M5 Artillerietrekker
M5 Artillery Tractor | ||
---|---|---|
M5 met kanon
| ||
Soort | ||
Aantal gebouwd | 5873 | |
Periode | 1943-1945 | |
Bemanning | 1+10[1] | |
Lengte | 5,0 m | |
Breedte | 2,5 m | |
Hoogte | 2,7 m | |
Gewicht | 13,8 ton | |
Pantser en bewapening | ||
Pantser | geen | |
Hoofdbewapening | 1× 12,7mm (.50) Browning M2-machinegeweer | |
Motor | 1× Continental R6572 zescilinder in lijn benzinemotor met een vermogen van 207 pk bij 2900 toeren/minuut | |
Kracht/gewicht ratio | 15,0 pk/ton | |
Snelheid (op wegen) | 48 km/h | |
Rijbereik | 242 km |
De M5 Artillerietrekker is een rupsvoertuig bestemd voor het trekken van middelzware artillerie. Het voertuig van Amerikaanse makelij werd ontwikkeld en geproduceerd tijdens de Tweede Wereldoorlog, maar is ook jaren daarna in gebruik gebleven.
Algemeen
De M5-trekker was een volledig uitgeruste artillerietrekker die ontworpen was om artilleriestukken te slepen die maximaal 9100 kg wogen.[2] Het rupsvoertuig kon het kanon met een relatief hoge snelheid verslepen en de munitie van het kanon, de bemanning en hun uitrusting vervoeren.

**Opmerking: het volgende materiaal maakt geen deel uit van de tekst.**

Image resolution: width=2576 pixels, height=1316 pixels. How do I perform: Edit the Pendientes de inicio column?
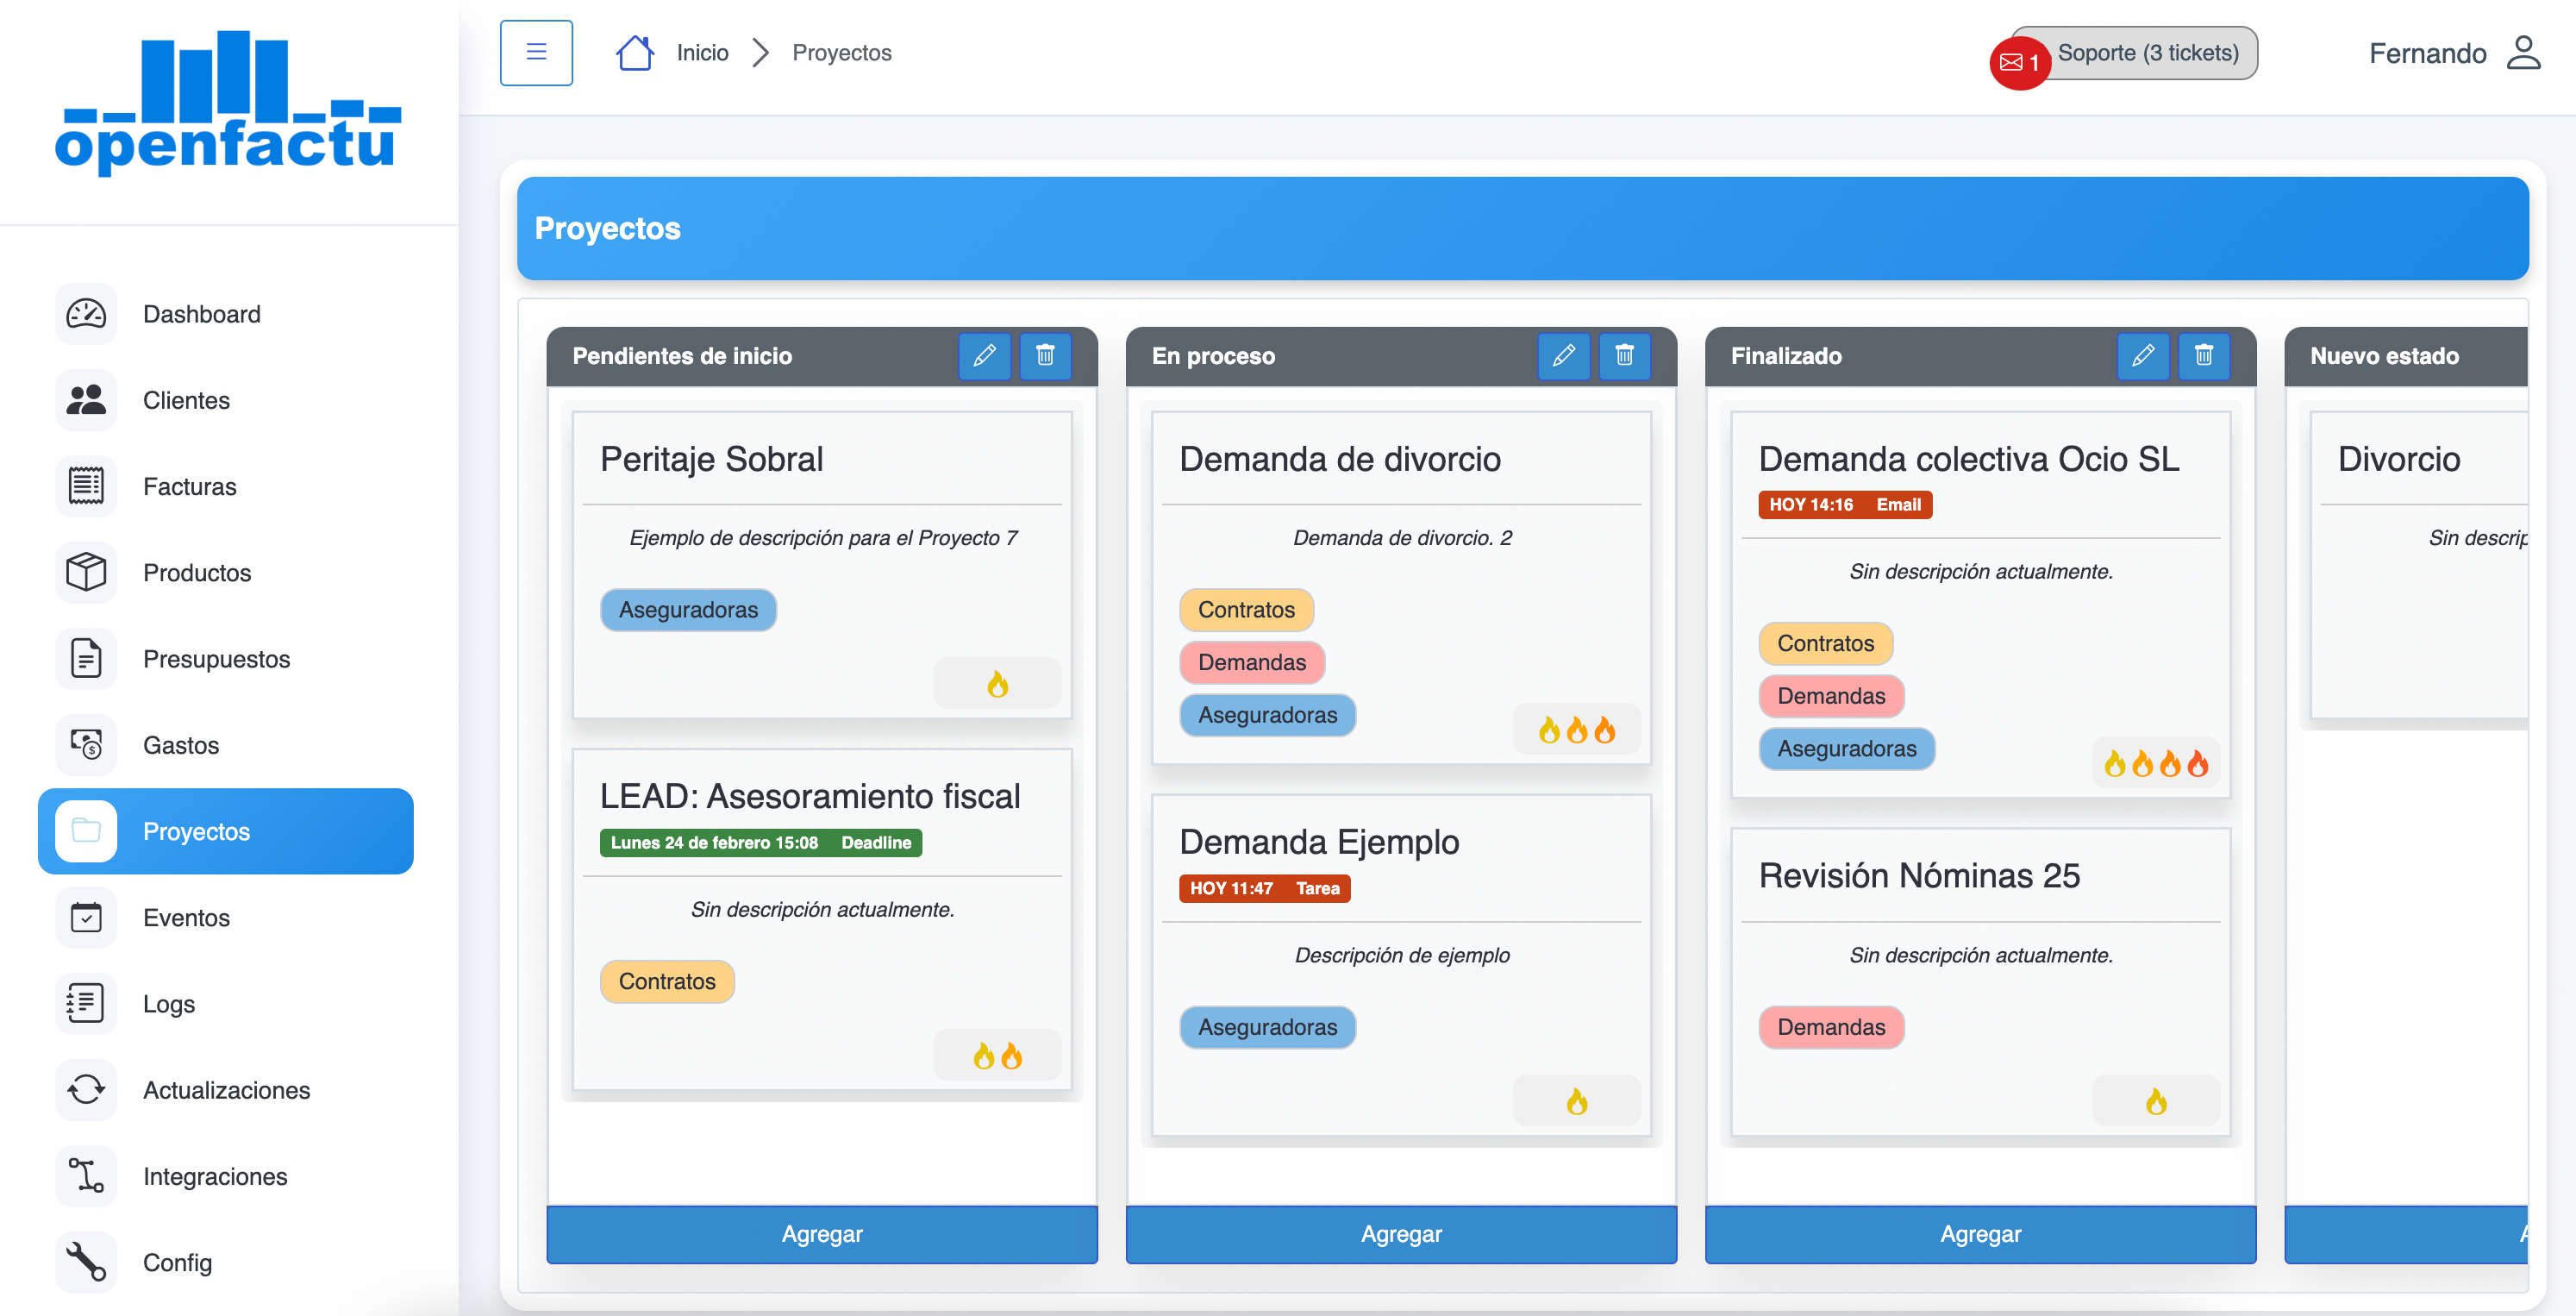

Met de ontwikkeling van het voertuig werd in 1941 gestart. Het prototype was de T13 en de M5 kreeg dezelfde Continental R6572 zescilinder benzinemotor. De motor had een vermogen van 207 pk bij 2900 toeren per minuut en de rupsbanden waren gelijk aan die van de lichte M3 Stuart tank.[2] De M5 kon een maximale snelheid bereiken van 48 km/h en had met 380 liter voldoende brandstof bij zich om ongeveer 240 kilometer te rijden.[2]
Om de beweging en plaatsing van het kanon te vergemakkelijken, was de M5 uitgerust met een lier aan de voor- en achterzijde. De lier had een maximale trekkracht van 17.000 pound of 7700 kg.
In oktober 1942 was het ontwerp compleet en begon de productie bij International Harvester. Uiteindelijk zijn er vijf versies in productie geweest. De M5 werd door het Amerikaanse leger gebruikt als trekker voor de 105mm-houwitser M2, het 4,5-inch kanon M1 en de 155mm-houwitser M1. Het voertuig had ruimte voor 56 schoten voor de 105mm-houwitser M2, 38 voor het 4,5-inch kanon M1 en 24 voor de 155mm-houwitser M1.
De productie van de eerste versie van de M5 begon in mei 1943. In de productietijd van twee jaar werden er in totaal 5290 van gemaakt. Het waren in principe open voertuigen, maar de cabine kon worden uitgerust met een eenvoudig canvas dak en met ramen en deuren ter bescherming tegen wind en regen. De bestuurder zat vooraan in het midden en er waren negen naar binnen gerichte stoelen voor de bemanning. Na 1944 werden de voertuigen uitgerust met de M49C-ringbevestiging, waardoor ze konden worden bewapend met een M2 Browning-machinegeweer voor de zelfverdediging.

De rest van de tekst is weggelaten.